Он возможен без осаждения белков плазмы, но при определении глюкозы в цельной крови, плазме и сыворотке с признаками гемолиза, липемии и желтухе = иктерии, субстраты предварительно депротеинизируют. Поэтому целесообразно привести более полный вариант анализа.

Принцип метода: Белки проб осаждают депротеинизирующим раствором, содержащим уранилацетат, токсичный, как все соли тя-желых металлов! ВНИМАНИЕ!!! При попадании раствора внутрь, немедленно выпить 0,5 л воды и вызвать рвоту, а затем действовать по пункту 1.1.31. В соответствии со схемой (рис. 13.3), ФАД-зависимый Е микробного происхождения глюкозооксидаза в роли биосенсора, специфично окисляет глюкозу в безбелковом надосадке, а затем регенерирует ФАДН₂ с помощью кислорода атмосферы. Т.к. сходство структуры и свойств глюкозы и глюконовой кислоты затрудняют их различение, обычно определяют эквимолярную концентрацию пероксида водорода. В данном методе это делают с помощью сопряженной пероксидазной реакции азосочетания, после чего, против воды и стандарта = эталонного раствора глюкозы, фотометрируют интенсивность окраски продукта.
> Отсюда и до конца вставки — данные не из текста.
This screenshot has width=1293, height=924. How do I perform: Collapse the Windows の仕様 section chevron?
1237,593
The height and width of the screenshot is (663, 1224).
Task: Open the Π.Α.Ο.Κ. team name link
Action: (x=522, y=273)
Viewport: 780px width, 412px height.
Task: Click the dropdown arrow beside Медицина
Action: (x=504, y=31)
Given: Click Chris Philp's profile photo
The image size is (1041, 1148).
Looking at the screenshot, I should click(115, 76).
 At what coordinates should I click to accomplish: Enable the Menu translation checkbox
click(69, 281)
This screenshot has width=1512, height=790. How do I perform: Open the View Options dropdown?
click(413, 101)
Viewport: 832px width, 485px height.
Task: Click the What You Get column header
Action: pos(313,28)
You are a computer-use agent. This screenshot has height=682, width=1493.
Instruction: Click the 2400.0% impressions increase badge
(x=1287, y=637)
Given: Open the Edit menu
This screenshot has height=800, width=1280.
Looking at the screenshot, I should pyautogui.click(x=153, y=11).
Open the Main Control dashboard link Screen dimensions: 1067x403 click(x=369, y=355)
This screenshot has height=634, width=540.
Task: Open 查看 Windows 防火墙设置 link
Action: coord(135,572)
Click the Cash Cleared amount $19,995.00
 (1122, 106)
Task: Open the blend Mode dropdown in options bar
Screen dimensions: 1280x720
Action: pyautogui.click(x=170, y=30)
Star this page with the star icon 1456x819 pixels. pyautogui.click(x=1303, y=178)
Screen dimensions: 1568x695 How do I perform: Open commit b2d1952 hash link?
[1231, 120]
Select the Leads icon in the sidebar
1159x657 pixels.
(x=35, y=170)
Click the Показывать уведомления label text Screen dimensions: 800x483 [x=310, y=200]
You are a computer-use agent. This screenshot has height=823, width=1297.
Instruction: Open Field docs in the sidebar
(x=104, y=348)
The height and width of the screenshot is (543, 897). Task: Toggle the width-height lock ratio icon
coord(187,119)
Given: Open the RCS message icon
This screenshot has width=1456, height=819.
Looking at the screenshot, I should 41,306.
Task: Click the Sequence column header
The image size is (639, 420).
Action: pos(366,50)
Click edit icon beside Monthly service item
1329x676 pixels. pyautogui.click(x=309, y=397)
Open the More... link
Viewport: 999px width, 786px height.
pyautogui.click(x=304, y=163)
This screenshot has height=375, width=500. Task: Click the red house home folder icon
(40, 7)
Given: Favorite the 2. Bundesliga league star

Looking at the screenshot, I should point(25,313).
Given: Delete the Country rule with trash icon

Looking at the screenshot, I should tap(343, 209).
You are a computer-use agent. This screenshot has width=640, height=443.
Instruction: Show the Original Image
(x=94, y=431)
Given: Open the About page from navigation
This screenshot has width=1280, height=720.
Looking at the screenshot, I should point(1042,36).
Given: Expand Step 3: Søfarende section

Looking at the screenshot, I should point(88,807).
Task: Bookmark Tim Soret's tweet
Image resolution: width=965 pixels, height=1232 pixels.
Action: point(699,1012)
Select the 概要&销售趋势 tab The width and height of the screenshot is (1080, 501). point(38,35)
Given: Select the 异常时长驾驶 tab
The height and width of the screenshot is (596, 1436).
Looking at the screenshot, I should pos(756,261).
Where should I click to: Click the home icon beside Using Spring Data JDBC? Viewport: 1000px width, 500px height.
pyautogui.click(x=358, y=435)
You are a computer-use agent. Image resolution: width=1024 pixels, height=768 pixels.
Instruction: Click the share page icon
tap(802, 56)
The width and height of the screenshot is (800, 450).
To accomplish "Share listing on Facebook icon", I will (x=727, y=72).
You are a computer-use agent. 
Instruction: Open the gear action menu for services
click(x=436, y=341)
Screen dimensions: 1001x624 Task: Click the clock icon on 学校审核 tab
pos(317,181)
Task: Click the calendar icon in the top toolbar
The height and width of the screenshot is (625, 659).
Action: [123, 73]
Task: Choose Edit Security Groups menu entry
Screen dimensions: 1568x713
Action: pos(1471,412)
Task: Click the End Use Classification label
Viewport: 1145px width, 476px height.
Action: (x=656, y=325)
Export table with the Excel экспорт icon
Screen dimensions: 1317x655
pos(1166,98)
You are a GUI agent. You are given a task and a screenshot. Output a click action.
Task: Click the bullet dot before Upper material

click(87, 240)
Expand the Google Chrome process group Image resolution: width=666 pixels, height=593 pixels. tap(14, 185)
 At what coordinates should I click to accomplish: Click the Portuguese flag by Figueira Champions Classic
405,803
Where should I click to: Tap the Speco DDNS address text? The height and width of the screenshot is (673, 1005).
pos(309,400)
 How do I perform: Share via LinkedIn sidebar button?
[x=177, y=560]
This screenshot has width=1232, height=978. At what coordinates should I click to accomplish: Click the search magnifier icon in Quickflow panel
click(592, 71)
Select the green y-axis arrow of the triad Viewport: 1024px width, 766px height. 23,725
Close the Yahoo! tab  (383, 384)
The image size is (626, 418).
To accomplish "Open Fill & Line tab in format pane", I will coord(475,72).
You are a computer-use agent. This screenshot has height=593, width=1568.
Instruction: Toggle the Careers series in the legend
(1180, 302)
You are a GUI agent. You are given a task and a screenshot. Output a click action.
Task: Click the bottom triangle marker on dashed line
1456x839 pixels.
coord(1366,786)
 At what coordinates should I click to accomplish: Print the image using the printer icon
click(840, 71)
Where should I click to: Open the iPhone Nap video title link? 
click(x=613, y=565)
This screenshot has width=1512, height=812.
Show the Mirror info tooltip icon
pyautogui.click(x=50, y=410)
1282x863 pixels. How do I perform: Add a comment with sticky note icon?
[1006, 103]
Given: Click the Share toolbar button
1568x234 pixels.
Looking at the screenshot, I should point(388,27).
Рис. 13.3. Схема ферментного анализа количества глюкозы

Ход работы: 1. В маркированную центрифужную пробирку внести 0,5 мл раствора 2 (смесь 0,02 М уранилацетата в 0,82 М хлориде натрия).

2. В соответствии с п. 3.3.1, с помощью полуавтоматического дозатора добавить в пробирку 50 мкл цельной крови с антикоагулянтом, перемешать и оставить в штативе на 10 мин.

3. Согласно п. 6.3.1., попарно уравновесить пробирки на центрифужных весах и разместить их в гнездах по диаметру ротора центрифуги.

4. Убедившись, что все студенты выполнили пп. 1-3, дежурный закрывает центрифугу крышкой и, соблюдая п. 1.1.20, включает ее при 1500 об/мин на 15 мин.

5. Во время центрифугирования, в 2 пробирки внести по 0,5 мл раствора уранилацетата и, меняя наконечники, добавить дозатором в контроль – 50 мкл дистиллята, а в эталон – 50 мкл раствора 1 (стандарт глюкозы с концентрацией 10 ммоль/л).

6. После центрифугирования, из пробирок, меняя наконечник дозатора, соответственно таблице в 3 маркированных пробирки вносят:

7. Пробы перемешать и поместить в термостат при 37 С на 30 мин.

8. За 10 мин до окончания инкубации, в соответствии с работой 4.3.1, включить для прогрева ФЭК КФК-2,

9. Фотометрировать пробы 2 и 3 против контроля, при λ = 480 нм в кюветах толщиной 5 мм. Результаты измерений абсорбции = А занести в протокол опыта.

10. В соответствии с формулой: Глюкоза, ммоль/л = 10 х А2/А3, где: А2 – абсорбция пробы и А3 – эталона, рассчитать ее концентрацию в крови и сделать выводы из работы.